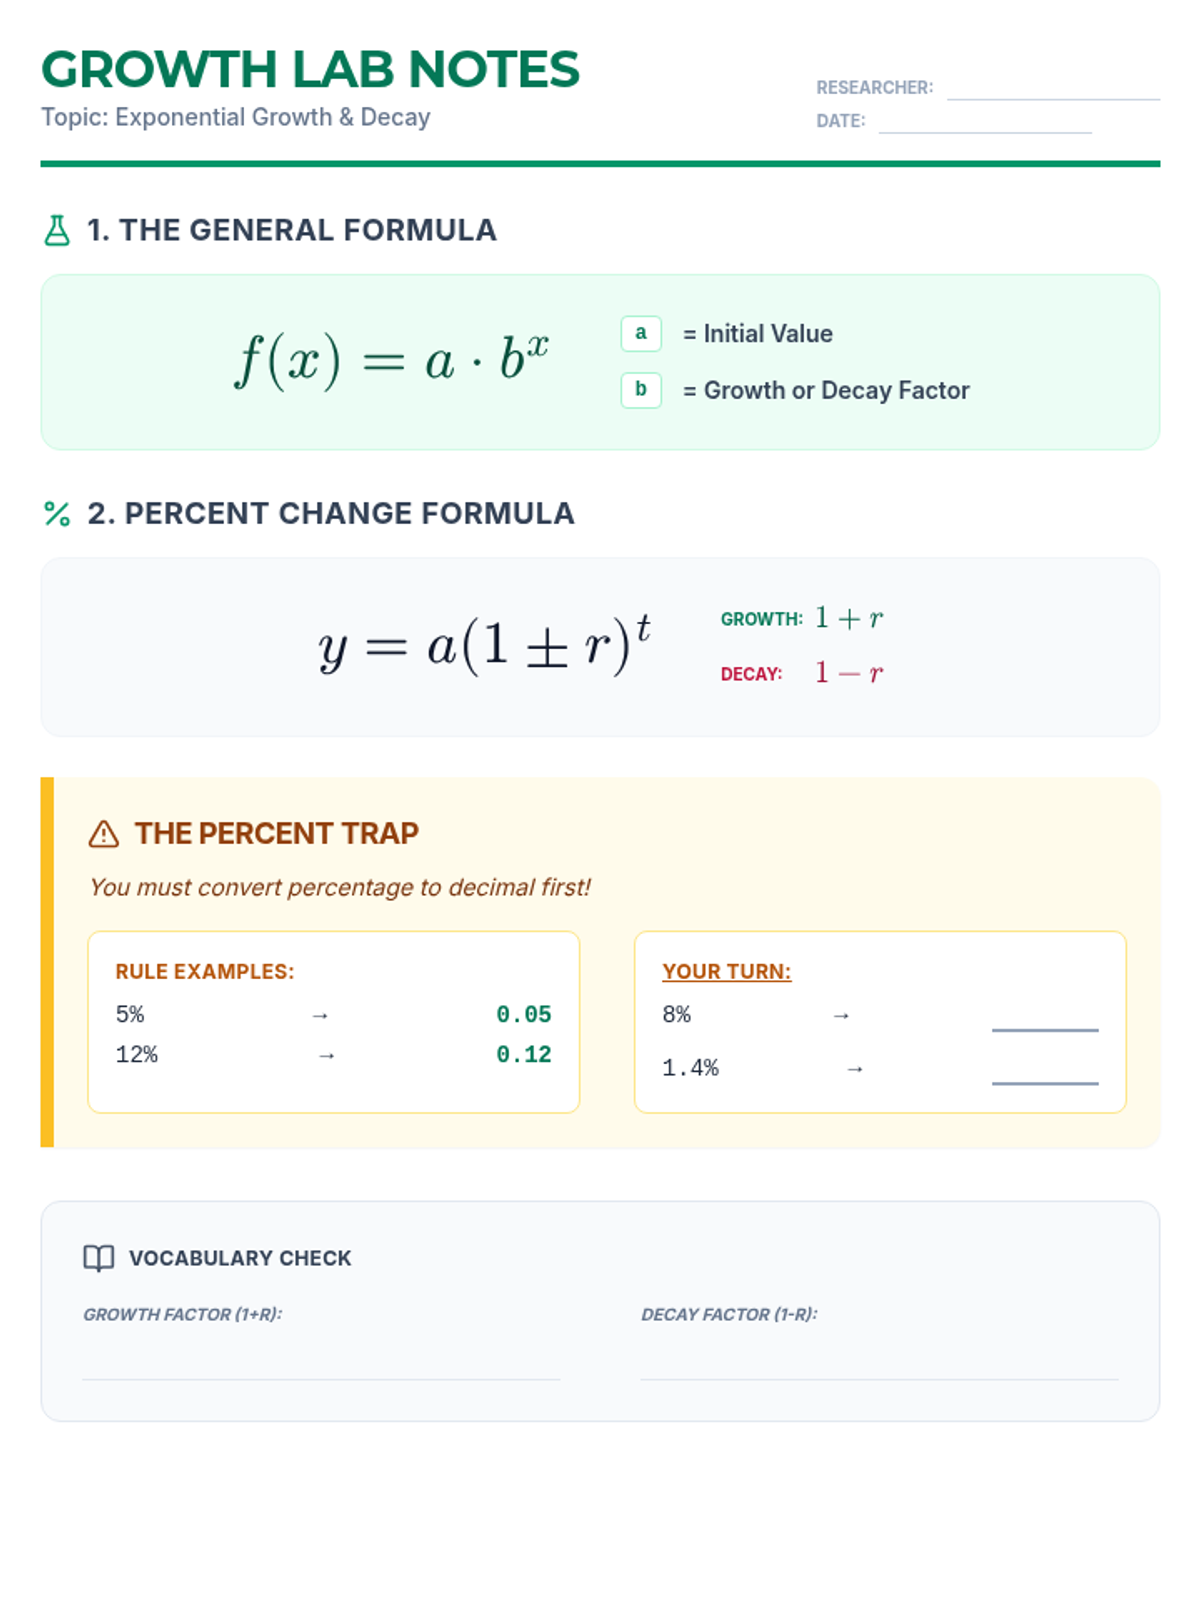The width and height of the screenshot is (1200, 1600).
Task: Click the Growth Lab Notes title
Action: pyautogui.click(x=310, y=70)
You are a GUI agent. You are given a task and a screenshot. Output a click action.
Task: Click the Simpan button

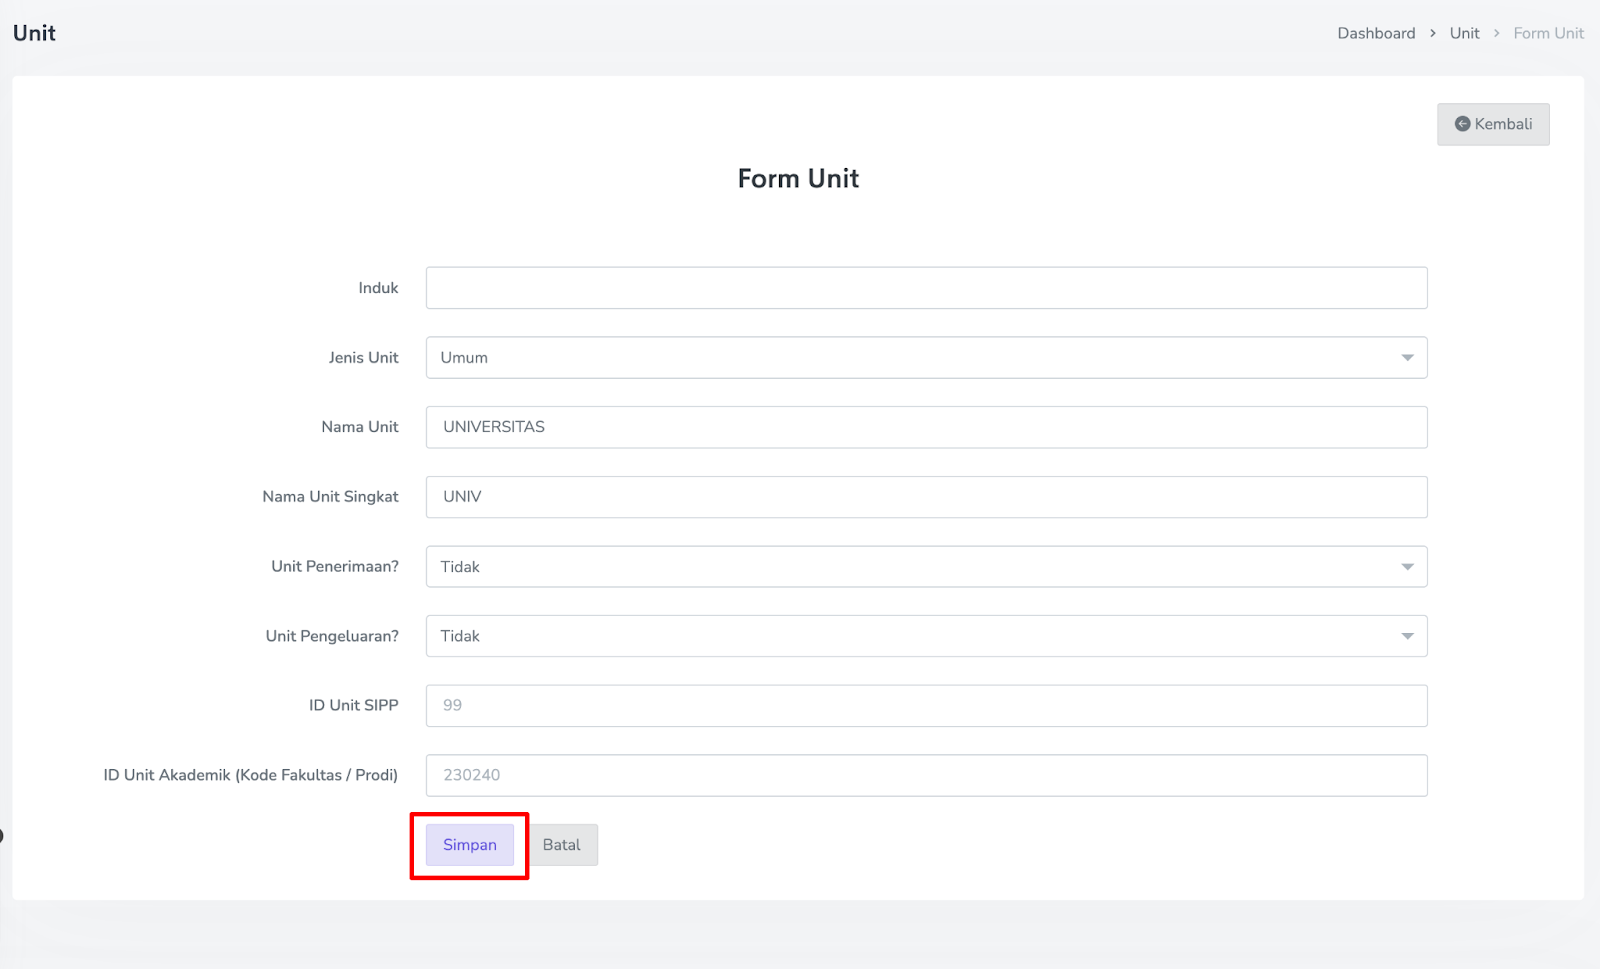pyautogui.click(x=469, y=845)
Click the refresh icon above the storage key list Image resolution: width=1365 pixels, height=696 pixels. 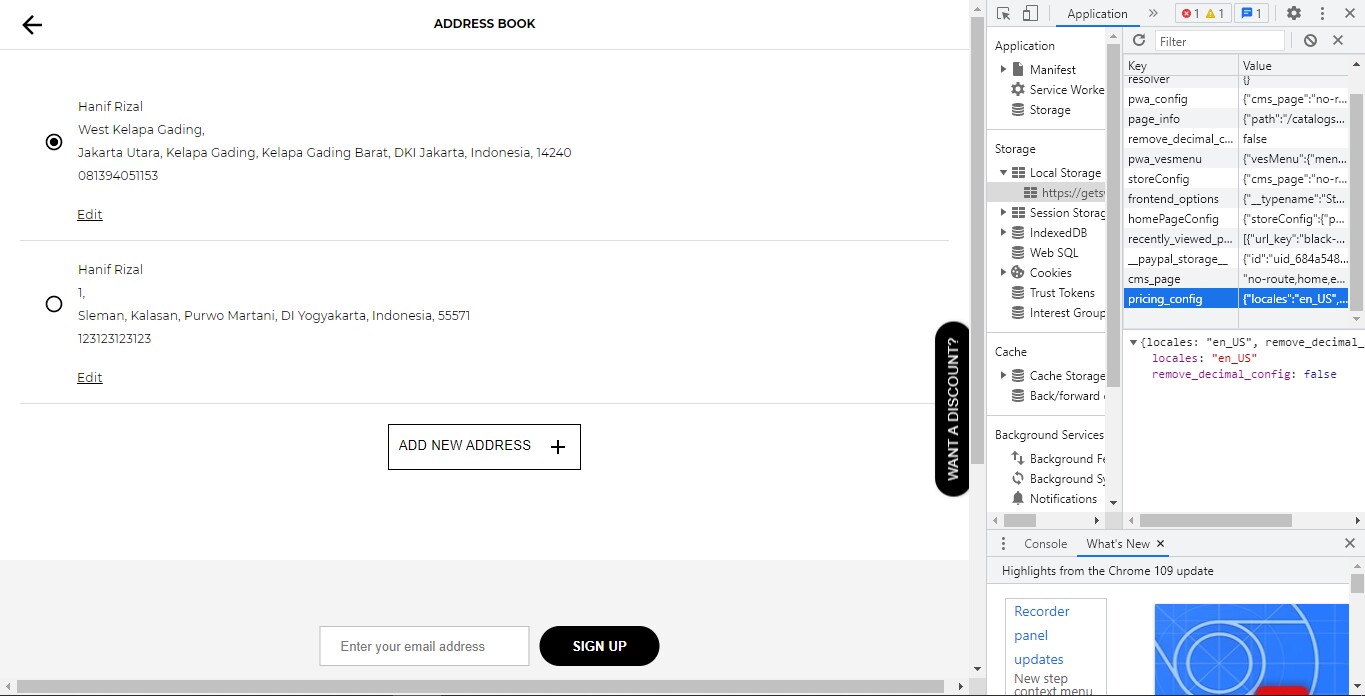click(1138, 40)
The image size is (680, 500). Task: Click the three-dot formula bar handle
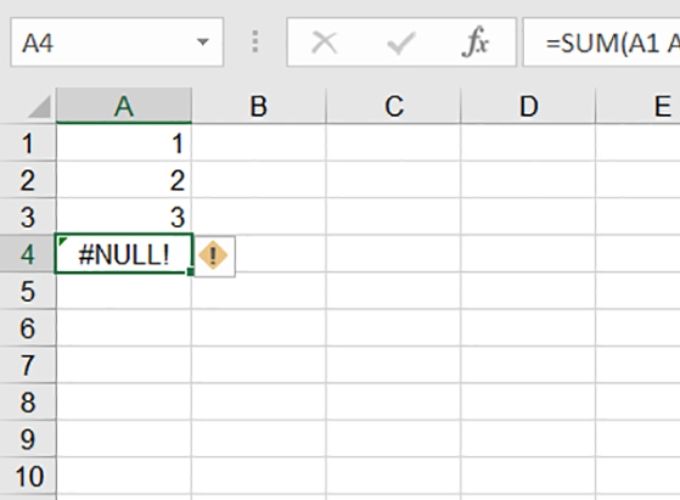[255, 42]
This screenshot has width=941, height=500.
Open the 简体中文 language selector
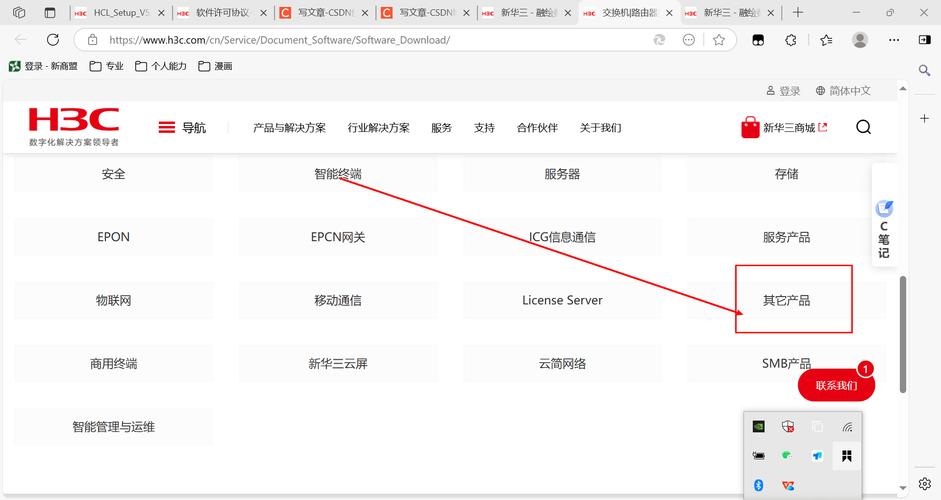tap(843, 91)
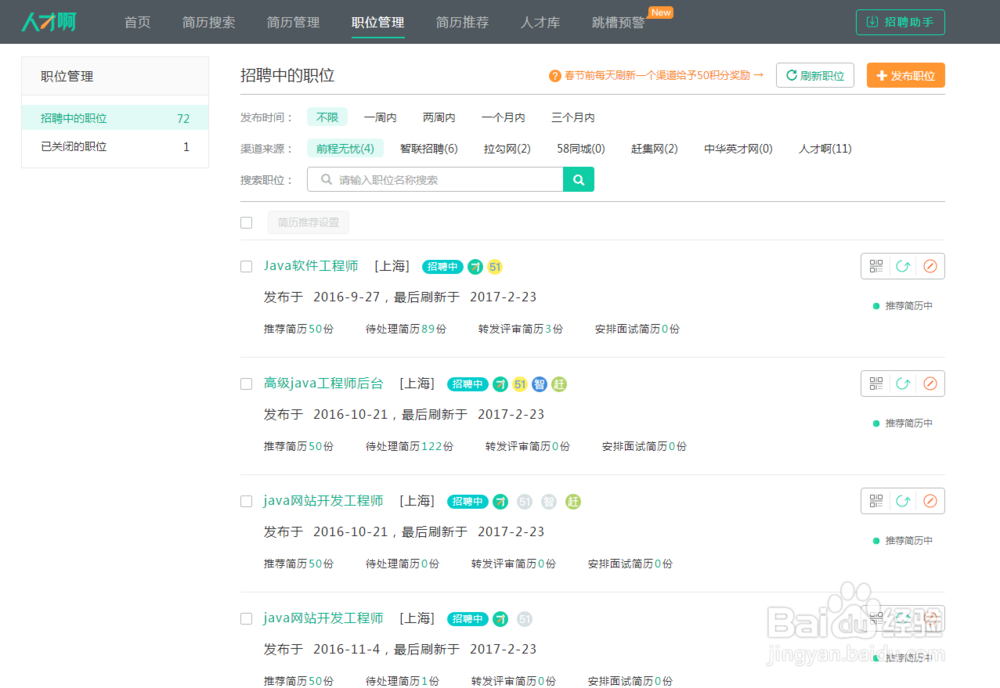This screenshot has height=688, width=1000.
Task: Tick the checkbox beside Java软件工程师
Action: [x=246, y=267]
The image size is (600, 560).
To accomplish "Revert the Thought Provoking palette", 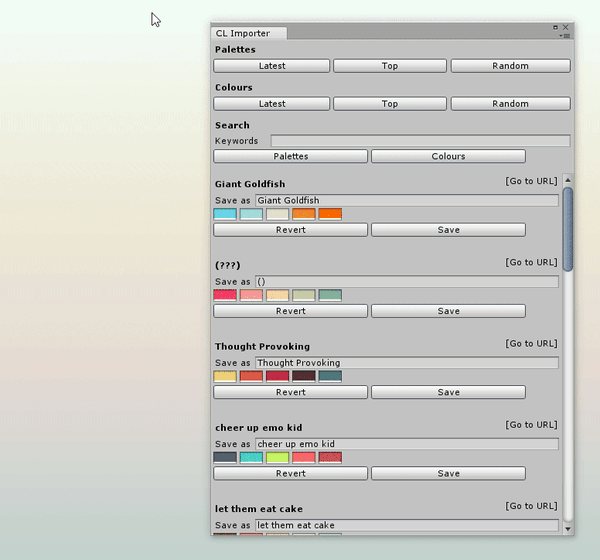I will click(291, 393).
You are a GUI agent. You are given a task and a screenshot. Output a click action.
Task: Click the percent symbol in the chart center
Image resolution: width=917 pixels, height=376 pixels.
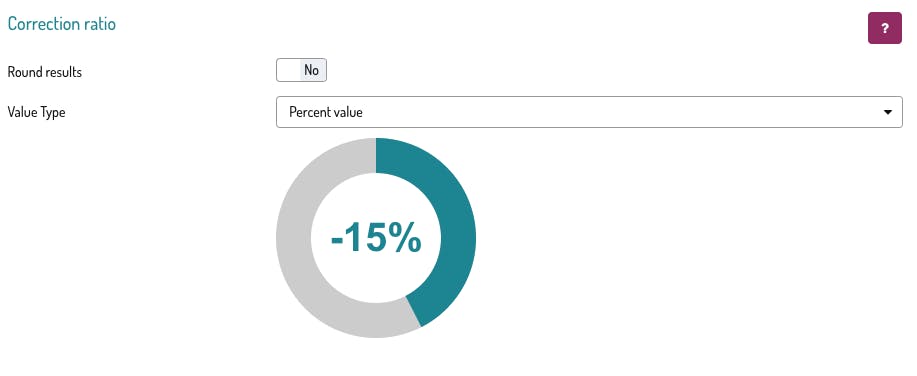405,238
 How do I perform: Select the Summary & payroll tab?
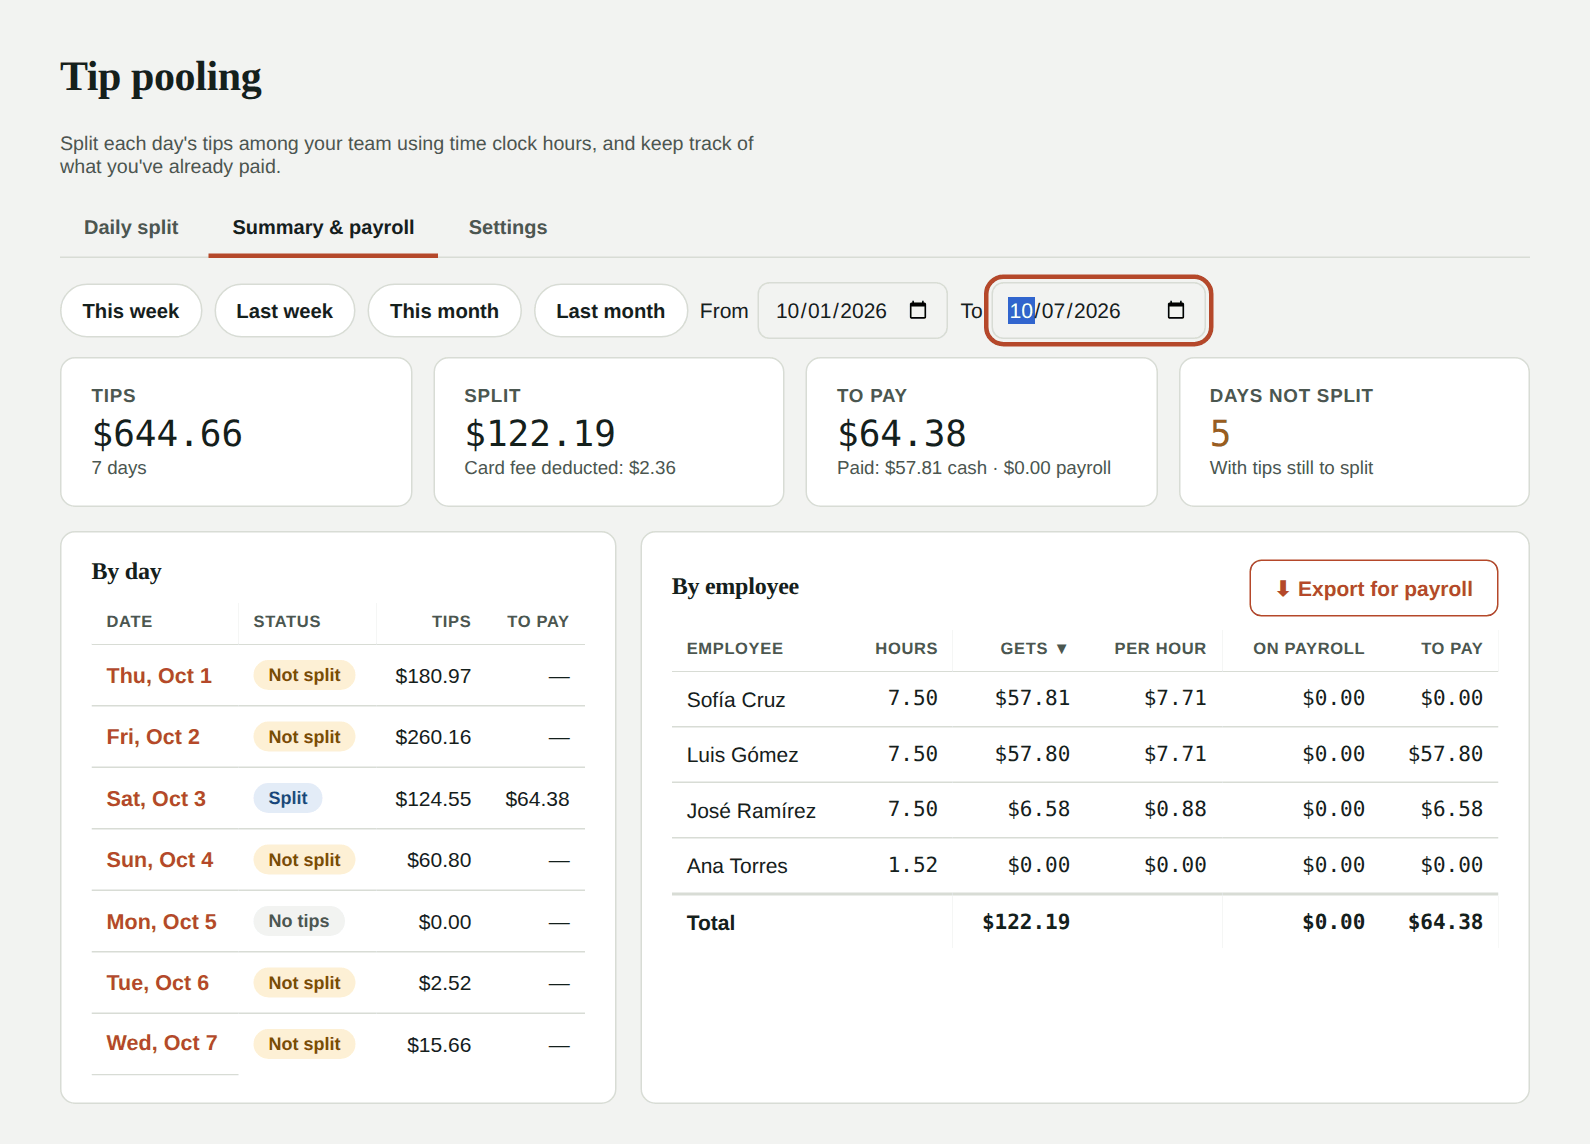click(x=323, y=227)
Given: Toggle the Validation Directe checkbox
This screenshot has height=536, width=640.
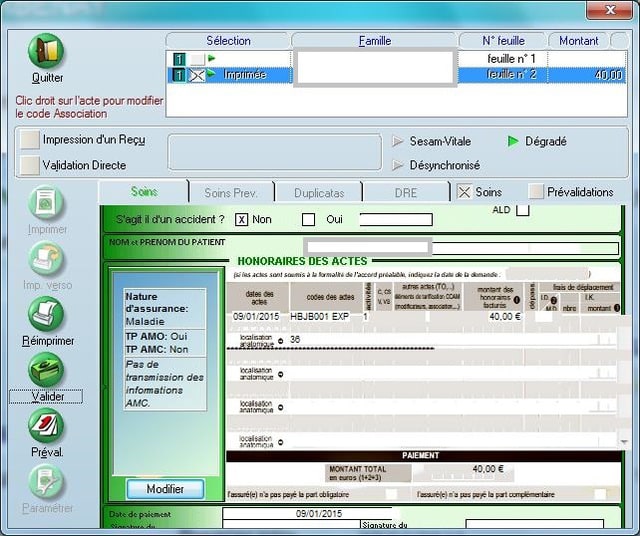Looking at the screenshot, I should [30, 165].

### YOUR ASSIGNMENT
Take the line that contains "Given: Toggle the Validation Directe checkbox" and every line after it to the end of the records above; quote them exactly, leaving out the pictures.

### EXERCISE OUTPUT
Given: Toggle the Validation Directe checkbox
This screenshot has height=536, width=640.
Looking at the screenshot, I should [30, 165].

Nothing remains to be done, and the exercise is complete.